Stored records

___

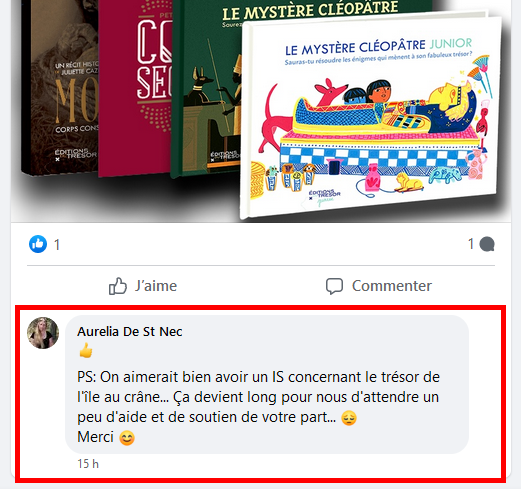Image resolution: width=521 pixels, height=489 pixels.
Task: Click the Commenter speech bubble icon
Action: tap(334, 286)
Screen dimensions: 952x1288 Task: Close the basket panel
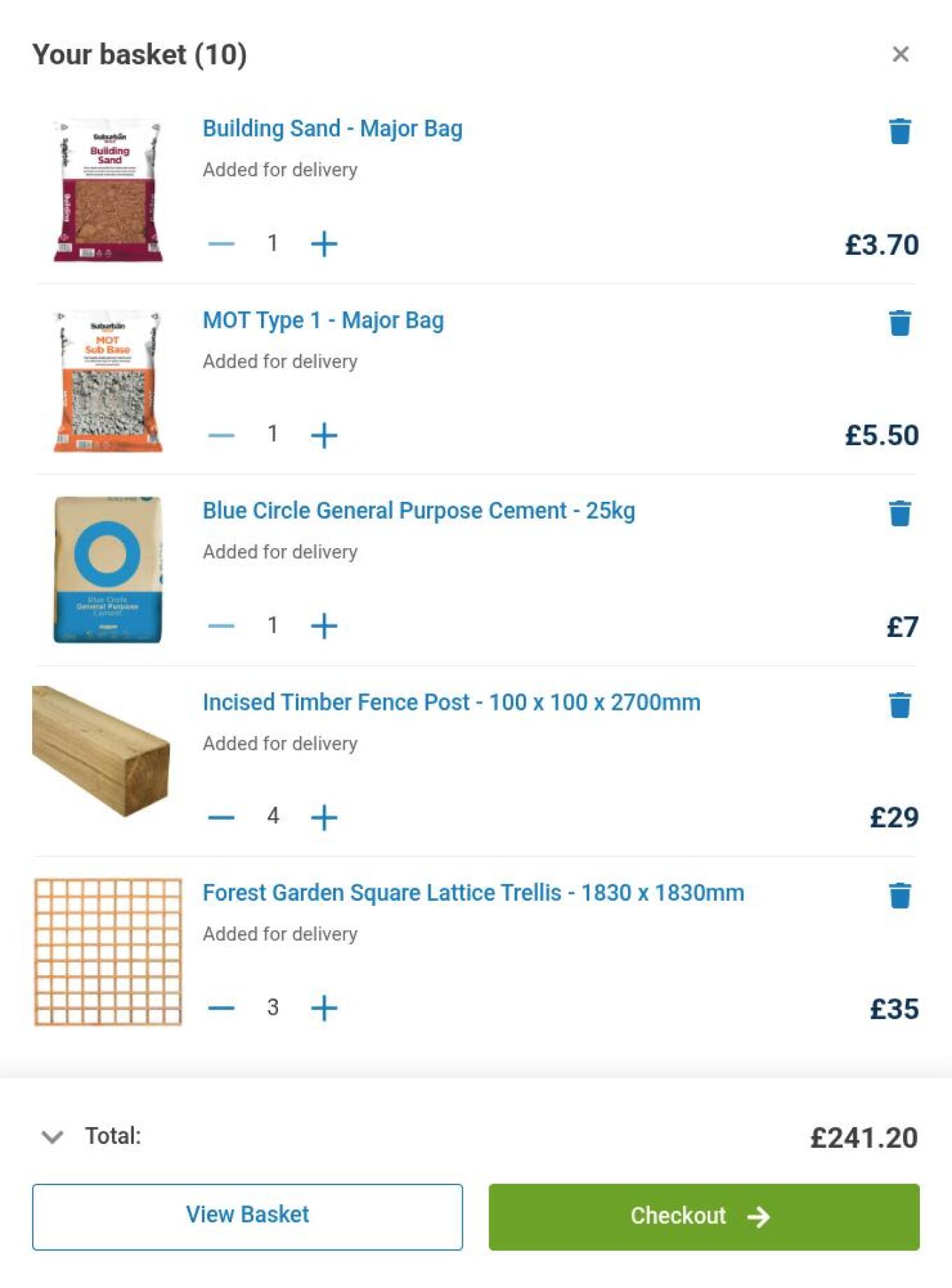[x=900, y=54]
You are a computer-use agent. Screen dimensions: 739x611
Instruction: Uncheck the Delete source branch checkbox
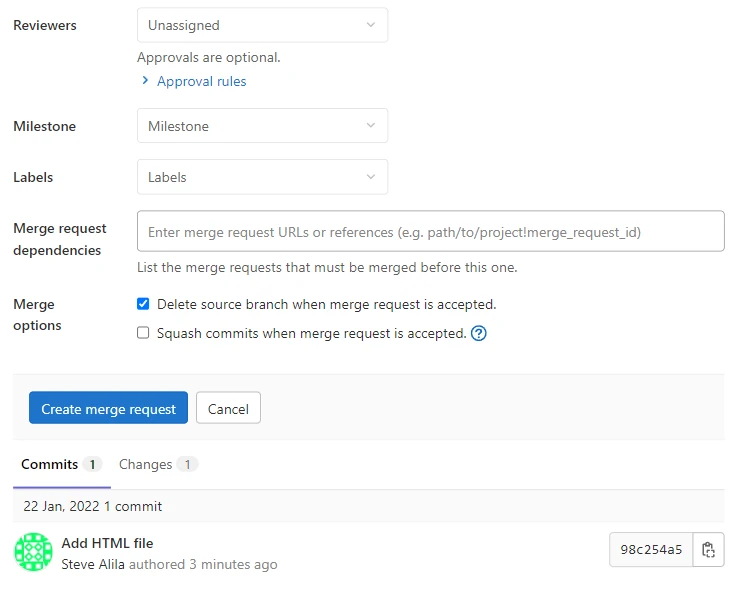pos(143,304)
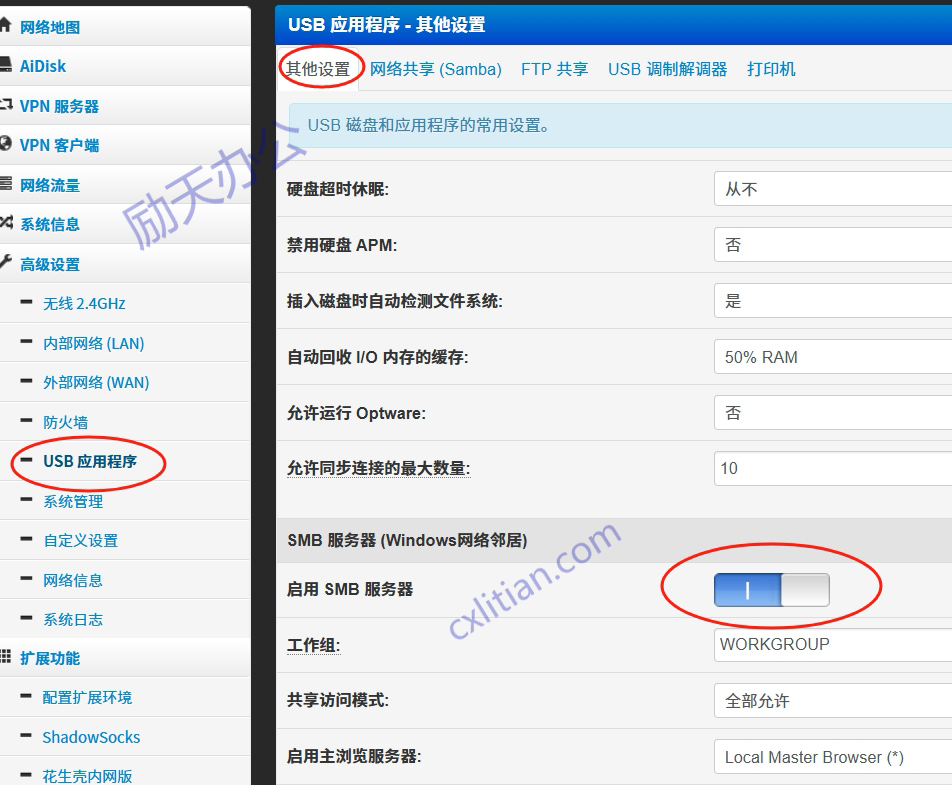The height and width of the screenshot is (785, 952).
Task: Expand the 共享访问模式 dropdown
Action: click(832, 701)
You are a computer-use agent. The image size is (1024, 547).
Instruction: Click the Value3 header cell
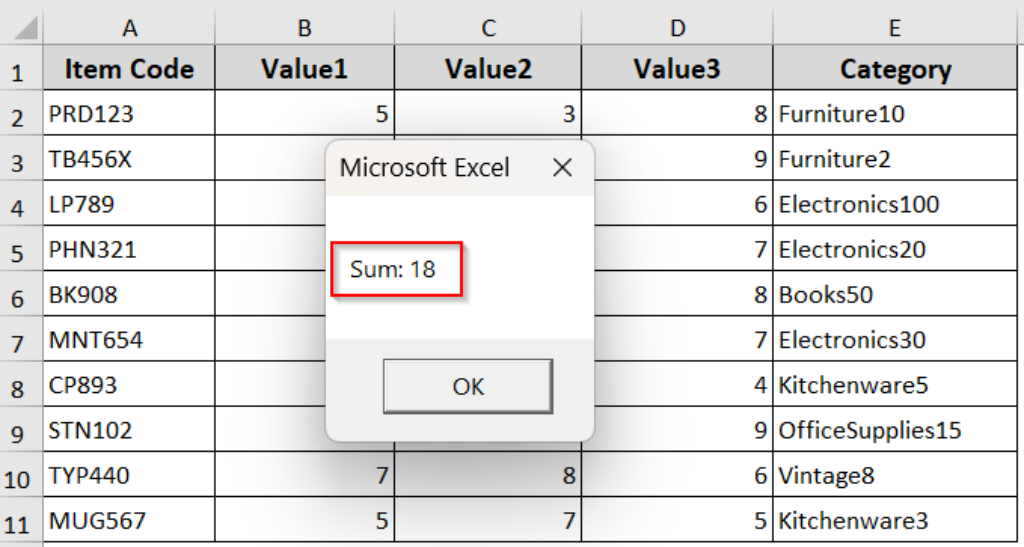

___

§ **ACTIVITY**: With pictures left out, transcribe each line from the one containing "Screen dimensions: 952x1288" through the end of the data, both ends included.

§ **RESPONSE**:
Screen dimensions: 952x1288 Task: Close the basket panel
[x=900, y=54]
You are a computer-use agent. Screen dimensions: 739x611
Instruction: Uncheck the Delete source branch checkbox
pos(143,304)
The height and width of the screenshot is (785, 952).
Task: Expand the 共享访问模式 dropdown
Action: click(832, 701)
You are a computer-use agent. The image size is (1024, 547).
Instruction: Click the Value3 header cell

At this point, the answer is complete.